[[ RECORDS FOR THIS EXERCISE, beginning ]]
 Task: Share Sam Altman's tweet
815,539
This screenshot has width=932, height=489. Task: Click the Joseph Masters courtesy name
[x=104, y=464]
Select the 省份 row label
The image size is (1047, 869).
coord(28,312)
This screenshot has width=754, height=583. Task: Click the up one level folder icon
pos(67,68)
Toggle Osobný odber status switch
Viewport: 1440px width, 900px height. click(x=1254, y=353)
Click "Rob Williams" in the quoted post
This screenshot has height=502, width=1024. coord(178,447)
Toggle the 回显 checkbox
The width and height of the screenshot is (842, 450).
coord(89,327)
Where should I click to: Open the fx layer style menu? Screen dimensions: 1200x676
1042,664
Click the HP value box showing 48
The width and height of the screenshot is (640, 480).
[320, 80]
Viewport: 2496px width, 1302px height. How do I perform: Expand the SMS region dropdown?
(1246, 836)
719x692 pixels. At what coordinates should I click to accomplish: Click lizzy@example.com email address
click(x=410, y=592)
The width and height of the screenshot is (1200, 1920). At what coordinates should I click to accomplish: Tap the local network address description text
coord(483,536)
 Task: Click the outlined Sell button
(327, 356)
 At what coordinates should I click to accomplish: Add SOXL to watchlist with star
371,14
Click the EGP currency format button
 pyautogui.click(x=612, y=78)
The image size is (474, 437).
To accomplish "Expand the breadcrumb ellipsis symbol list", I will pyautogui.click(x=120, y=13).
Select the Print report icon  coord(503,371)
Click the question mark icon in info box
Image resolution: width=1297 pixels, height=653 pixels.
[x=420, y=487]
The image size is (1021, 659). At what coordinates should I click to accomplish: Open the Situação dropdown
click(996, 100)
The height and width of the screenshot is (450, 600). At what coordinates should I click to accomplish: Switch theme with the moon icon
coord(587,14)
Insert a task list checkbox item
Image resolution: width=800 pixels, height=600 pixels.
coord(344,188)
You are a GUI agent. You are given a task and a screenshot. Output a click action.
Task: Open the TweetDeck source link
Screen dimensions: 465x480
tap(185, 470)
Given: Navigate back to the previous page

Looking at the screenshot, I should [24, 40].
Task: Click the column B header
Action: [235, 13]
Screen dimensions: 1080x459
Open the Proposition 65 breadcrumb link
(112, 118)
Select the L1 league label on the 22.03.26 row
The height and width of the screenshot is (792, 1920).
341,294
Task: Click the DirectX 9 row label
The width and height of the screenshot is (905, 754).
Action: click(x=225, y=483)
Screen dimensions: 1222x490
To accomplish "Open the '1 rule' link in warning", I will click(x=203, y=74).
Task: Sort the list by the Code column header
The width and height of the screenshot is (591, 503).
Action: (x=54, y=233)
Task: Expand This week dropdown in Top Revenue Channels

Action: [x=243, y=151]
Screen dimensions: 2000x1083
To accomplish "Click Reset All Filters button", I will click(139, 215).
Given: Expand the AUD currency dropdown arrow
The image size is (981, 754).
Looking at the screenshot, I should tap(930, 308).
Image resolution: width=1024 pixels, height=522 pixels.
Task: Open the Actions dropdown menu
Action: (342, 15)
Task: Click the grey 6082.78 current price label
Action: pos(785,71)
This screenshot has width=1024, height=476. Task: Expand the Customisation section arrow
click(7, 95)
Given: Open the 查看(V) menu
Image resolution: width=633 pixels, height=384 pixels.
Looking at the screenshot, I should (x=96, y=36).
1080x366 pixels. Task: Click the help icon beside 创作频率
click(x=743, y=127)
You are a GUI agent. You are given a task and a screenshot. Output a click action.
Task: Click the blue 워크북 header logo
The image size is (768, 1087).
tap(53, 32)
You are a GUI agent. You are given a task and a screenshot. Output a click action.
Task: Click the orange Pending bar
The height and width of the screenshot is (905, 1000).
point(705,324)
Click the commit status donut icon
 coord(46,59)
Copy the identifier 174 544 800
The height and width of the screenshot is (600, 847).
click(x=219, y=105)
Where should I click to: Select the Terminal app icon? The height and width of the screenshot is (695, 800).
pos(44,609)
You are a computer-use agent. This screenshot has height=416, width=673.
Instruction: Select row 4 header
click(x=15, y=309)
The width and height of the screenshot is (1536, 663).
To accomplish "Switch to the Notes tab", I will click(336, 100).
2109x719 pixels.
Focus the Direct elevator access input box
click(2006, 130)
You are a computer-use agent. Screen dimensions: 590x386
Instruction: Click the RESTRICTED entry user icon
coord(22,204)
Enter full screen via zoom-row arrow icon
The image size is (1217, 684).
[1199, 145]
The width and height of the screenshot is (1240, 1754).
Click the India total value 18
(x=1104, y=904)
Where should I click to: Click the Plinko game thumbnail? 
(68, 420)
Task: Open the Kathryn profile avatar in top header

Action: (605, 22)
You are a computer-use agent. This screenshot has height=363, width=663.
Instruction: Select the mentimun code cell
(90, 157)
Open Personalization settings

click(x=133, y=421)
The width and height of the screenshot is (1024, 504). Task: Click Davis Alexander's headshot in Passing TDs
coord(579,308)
[[ RECORDS FOR THIS EXERCISE, end ]]
PROMPT:
Within the data, how many lines hold the word "computer"? State only that number.

ANSWER BELOW:
3